__EXERCISE PROMPT__: Reproduce the whole listing exactly.

__TASK DATA__:
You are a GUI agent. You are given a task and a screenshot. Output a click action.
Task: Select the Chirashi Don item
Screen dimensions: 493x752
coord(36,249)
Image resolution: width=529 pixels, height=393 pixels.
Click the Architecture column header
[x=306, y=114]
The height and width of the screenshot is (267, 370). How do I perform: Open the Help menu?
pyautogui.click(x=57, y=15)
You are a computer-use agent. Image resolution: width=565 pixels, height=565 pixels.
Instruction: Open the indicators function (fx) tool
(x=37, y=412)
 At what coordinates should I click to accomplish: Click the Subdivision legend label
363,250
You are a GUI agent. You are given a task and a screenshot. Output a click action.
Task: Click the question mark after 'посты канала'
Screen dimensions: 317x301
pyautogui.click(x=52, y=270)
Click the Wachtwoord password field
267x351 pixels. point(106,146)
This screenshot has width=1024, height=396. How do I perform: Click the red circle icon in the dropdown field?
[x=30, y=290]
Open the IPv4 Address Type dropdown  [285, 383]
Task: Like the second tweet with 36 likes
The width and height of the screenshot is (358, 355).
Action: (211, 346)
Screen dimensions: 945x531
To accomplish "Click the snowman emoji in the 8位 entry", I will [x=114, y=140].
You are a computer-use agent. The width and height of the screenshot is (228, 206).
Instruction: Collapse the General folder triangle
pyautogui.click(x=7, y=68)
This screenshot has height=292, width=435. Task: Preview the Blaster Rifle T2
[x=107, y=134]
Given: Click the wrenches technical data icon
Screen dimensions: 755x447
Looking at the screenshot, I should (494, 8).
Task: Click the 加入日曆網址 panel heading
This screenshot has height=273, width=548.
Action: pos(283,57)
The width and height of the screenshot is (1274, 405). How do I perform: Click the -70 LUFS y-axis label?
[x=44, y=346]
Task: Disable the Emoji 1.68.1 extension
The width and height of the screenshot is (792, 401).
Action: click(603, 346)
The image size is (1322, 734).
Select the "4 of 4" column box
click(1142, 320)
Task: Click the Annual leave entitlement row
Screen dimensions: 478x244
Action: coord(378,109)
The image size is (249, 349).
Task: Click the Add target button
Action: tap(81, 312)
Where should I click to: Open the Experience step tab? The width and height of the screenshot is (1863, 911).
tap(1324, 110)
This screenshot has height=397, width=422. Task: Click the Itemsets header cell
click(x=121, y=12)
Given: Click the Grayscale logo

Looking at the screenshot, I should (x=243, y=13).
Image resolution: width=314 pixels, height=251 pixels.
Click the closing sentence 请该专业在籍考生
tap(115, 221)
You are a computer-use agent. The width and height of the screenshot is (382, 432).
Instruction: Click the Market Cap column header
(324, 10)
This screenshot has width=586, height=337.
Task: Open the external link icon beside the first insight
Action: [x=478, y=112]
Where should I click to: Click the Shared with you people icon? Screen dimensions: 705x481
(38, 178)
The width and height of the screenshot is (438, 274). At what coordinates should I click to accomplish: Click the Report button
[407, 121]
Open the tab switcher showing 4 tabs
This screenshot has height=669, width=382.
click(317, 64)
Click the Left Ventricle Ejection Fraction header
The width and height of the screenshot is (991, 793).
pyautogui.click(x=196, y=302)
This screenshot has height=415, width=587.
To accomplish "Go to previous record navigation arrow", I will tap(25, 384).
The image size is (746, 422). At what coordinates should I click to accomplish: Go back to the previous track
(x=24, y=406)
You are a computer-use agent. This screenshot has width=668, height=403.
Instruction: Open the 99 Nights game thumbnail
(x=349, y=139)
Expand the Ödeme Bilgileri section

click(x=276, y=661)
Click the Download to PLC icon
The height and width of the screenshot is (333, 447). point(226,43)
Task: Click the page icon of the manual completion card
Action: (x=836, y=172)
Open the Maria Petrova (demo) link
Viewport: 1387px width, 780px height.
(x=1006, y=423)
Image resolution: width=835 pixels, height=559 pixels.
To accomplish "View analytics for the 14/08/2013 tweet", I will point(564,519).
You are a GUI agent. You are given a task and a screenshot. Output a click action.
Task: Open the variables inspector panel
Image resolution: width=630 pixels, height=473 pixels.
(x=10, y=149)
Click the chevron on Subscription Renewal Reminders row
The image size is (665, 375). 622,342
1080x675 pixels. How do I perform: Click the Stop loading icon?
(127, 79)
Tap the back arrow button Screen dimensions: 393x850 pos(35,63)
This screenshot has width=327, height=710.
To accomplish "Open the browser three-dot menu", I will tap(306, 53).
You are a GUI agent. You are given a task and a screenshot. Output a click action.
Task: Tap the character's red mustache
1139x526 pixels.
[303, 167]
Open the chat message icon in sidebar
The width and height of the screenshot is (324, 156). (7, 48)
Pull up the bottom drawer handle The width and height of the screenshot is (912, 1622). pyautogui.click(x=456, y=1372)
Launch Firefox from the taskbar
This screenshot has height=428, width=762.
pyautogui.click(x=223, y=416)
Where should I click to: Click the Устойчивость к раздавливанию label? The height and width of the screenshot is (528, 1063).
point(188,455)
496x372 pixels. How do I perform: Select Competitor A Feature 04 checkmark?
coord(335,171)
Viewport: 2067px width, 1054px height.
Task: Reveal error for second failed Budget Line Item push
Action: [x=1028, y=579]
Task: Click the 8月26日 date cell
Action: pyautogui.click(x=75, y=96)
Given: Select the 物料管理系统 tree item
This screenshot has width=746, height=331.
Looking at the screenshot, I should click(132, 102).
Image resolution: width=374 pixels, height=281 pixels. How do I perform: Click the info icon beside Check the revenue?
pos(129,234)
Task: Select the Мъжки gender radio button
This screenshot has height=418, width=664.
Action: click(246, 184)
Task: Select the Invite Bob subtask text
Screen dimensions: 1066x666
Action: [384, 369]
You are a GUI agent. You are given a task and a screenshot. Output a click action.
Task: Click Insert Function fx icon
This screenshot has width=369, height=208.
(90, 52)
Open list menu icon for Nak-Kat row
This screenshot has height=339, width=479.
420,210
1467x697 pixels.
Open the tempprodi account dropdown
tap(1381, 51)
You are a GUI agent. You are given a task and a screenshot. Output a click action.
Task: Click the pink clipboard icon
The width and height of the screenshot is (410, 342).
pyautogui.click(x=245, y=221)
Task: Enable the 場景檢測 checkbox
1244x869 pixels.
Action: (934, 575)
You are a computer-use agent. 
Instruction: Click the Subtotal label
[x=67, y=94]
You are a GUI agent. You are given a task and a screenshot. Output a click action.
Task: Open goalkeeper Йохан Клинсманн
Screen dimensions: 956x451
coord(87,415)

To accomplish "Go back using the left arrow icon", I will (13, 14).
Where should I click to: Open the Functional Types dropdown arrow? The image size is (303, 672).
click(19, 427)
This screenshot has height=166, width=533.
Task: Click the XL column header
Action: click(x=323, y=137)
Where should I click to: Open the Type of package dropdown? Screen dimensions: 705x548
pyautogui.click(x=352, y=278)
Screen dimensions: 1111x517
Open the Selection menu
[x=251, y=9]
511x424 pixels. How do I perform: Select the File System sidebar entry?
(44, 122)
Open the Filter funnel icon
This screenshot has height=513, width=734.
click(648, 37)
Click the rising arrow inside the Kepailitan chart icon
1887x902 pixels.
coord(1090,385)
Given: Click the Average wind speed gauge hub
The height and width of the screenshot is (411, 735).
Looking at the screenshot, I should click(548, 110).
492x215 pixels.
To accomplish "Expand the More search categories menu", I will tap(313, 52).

__RESPONSE AREA__:
You are a GUI agent. You are given a task and a screenshot. Output a click action.
Task: Select the Chirashi Don item
Screen dimensions: 493x752
coord(36,249)
Image resolution: width=529 pixels, height=393 pixels.
Click the Architecture column header
[x=306, y=114]
The height and width of the screenshot is (267, 370). How do I perform: Open the Help menu?
pyautogui.click(x=57, y=15)
You are a computer-use agent. Image resolution: width=565 pixels, height=565 pixels.
Instruction: Open the indicators function (fx) tool
(x=37, y=412)
 At what coordinates should I click to accomplish: Click the Subdivision legend label
363,250
You are a GUI agent. You are given a task and a screenshot. Output a click action.
Task: Click the question mark after 'посты канала'
Screen dimensions: 317x301
pyautogui.click(x=52, y=270)
Click the Wachtwoord password field
267x351 pixels. point(106,146)
This screenshot has width=1024, height=396. How do I perform: Click the red circle icon in the dropdown field?
[x=30, y=290]
Open the IPv4 Address Type dropdown  [285, 383]
Task: Like the second tweet with 36 likes
The width and height of the screenshot is (358, 355).
Action: (211, 346)
Screen dimensions: 945x531
To accomplish "Click the snowman emoji in the 8位 entry", I will [x=114, y=140].
You are a computer-use agent. The width and height of the screenshot is (228, 206).
Instruction: Collapse the General folder triangle
pyautogui.click(x=7, y=68)
This screenshot has height=292, width=435. Task: Preview the Blaster Rifle T2
[x=107, y=134]
Given: Click the wrenches technical data icon
Screen dimensions: 755x447
Looking at the screenshot, I should (494, 8).
Task: Click the 加入日曆網址 panel heading
This screenshot has height=273, width=548.
Action: pos(283,57)
The width and height of the screenshot is (1274, 405). How do I perform: Click the -70 LUFS y-axis label?
[x=44, y=346]
Task: Disable the Emoji 1.68.1 extension
The width and height of the screenshot is (792, 401).
Action: click(603, 346)
The image size is (1322, 734).
Select the "4 of 4" column box
click(1142, 320)
Task: Click the Annual leave entitlement row
Screen dimensions: 478x244
Action: coord(378,109)
The image size is (249, 349).
Task: Click the Add target button
Action: tap(81, 312)
Where should I click to: Open the Experience step tab? The width and height of the screenshot is (1863, 911).
tap(1324, 110)
This screenshot has height=397, width=422. Task: Click the Itemsets header cell
click(x=121, y=12)
Given: Click the Grayscale logo

Looking at the screenshot, I should (x=243, y=13).
Image resolution: width=314 pixels, height=251 pixels.
Click the closing sentence 请该专业在籍考生
tap(115, 221)
You are a computer-use agent. The width and height of the screenshot is (382, 432).
Instruction: Click the Market Cap column header
(324, 10)
This screenshot has width=586, height=337.
Task: Open the external link icon beside the first insight
Action: [x=478, y=112]
Where should I click to: Click the Shared with you people icon? Screen dimensions: 705x481
(38, 178)
The width and height of the screenshot is (438, 274). At what coordinates should I click to accomplish: Click the Report button
[407, 121]
Open the tab switcher showing 4 tabs
This screenshot has height=669, width=382.
click(317, 64)
Click the Left Ventricle Ejection Fraction header
The width and height of the screenshot is (991, 793).
pyautogui.click(x=196, y=302)
This screenshot has height=415, width=587.
To accomplish "Go to previous record navigation arrow", I will tap(25, 384).
The image size is (746, 422). At what coordinates should I click to accomplish: Go back to the previous track
(x=24, y=406)
You are a computer-use agent. This screenshot has width=668, height=403.
Instruction: Open the 99 Nights game thumbnail
(x=349, y=139)
Expand the Ödeme Bilgileri section

click(x=276, y=661)
Click the Download to PLC icon
The height and width of the screenshot is (333, 447). point(226,43)
Task: Click the page icon of the manual completion card
Action: (x=836, y=172)
Open the Maria Petrova (demo) link
Viewport: 1387px width, 780px height.
(x=1006, y=423)
Image resolution: width=835 pixels, height=559 pixels.
To accomplish "View analytics for the 14/08/2013 tweet", I will point(564,519).
You are a GUI agent. You are given a task and a screenshot. Output a click action.
Task: Open the variables inspector panel
Image resolution: width=630 pixels, height=473 pixels.
(x=10, y=149)
Click the chevron on Subscription Renewal Reminders row
The image size is (665, 375). 622,342
1080x675 pixels. How do I perform: Click the Stop loading icon?
(127, 79)
Tap the back arrow button Screen dimensions: 393x850 pos(35,63)
This screenshot has width=327, height=710.
To accomplish "Open the browser three-dot menu", I will tap(306, 53).
You are a GUI agent. You are given a task and a screenshot. Output a click action.
Task: Tap the character's red mustache
1139x526 pixels.
[303, 167]
Open the chat message icon in sidebar
The width and height of the screenshot is (324, 156). (7, 48)
Pull up the bottom drawer handle The width and height of the screenshot is (912, 1622). pyautogui.click(x=456, y=1372)
Launch Firefox from the taskbar
This screenshot has height=428, width=762.
pyautogui.click(x=223, y=416)
Where should I click to: Click the Устойчивость к раздавливанию label? The height and width of the screenshot is (528, 1063).
point(188,455)
496x372 pixels. How do I perform: Select Competitor A Feature 04 checkmark?
coord(335,171)
Viewport: 2067px width, 1054px height.
Task: Reveal error for second failed Budget Line Item push
Action: [x=1028, y=579]
Task: Click the 8月26日 date cell
Action: pyautogui.click(x=75, y=96)
Given: Select the 物料管理系统 tree item
This screenshot has width=746, height=331.
Looking at the screenshot, I should click(132, 102).
Image resolution: width=374 pixels, height=281 pixels. How do I perform: Click the info icon beside Check the revenue?
pos(129,234)
Task: Select the Мъжки gender radio button
This screenshot has height=418, width=664.
Action: click(246, 184)
Task: Select the Invite Bob subtask text
Screen dimensions: 1066x666
Action: [384, 369]
You are a GUI agent. You are given a task and a screenshot. Output a click action.
Task: Click Insert Function fx icon
This screenshot has width=369, height=208.
(90, 52)
Open list menu icon for Nak-Kat row
This screenshot has height=339, width=479.
420,210
1467x697 pixels.
Open the tempprodi account dropdown
tap(1381, 51)
You are a GUI agent. You are given a task and a screenshot. Output a click action.
Task: Click the pink clipboard icon
The width and height of the screenshot is (410, 342).
pyautogui.click(x=245, y=221)
Task: Enable the 場景檢測 checkbox
1244x869 pixels.
Action: (934, 575)
You are a computer-use agent. 
Instruction: Click the Subtotal label
[x=67, y=94]
You are a GUI agent. You are given a task and a screenshot. Output a click action.
Task: Open goalkeeper Йохан Клинсманн
Screen dimensions: 956x451
coord(87,415)

To accomplish "Go back using the left arrow icon", I will (13, 14).
Where should I click to: Open the Functional Types dropdown arrow? The image size is (303, 672).
click(19, 427)
This screenshot has height=166, width=533.
Task: Click the XL column header
Action: click(x=323, y=137)
Where should I click to: Open the Type of package dropdown? Screen dimensions: 705x548
pyautogui.click(x=352, y=278)
Screen dimensions: 1111x517
Open the Selection menu
[x=251, y=9]
511x424 pixels. How do I perform: Select the File System sidebar entry?
(44, 122)
Open the Filter funnel icon
This screenshot has height=513, width=734.
click(648, 37)
Click the rising arrow inside the Kepailitan chart icon
1887x902 pixels.
coord(1090,385)
Given: Click the Average wind speed gauge hub
The height and width of the screenshot is (411, 735).
Looking at the screenshot, I should click(548, 110).
492x215 pixels.
To accomplish "Expand the More search categories menu", I will tap(313, 52).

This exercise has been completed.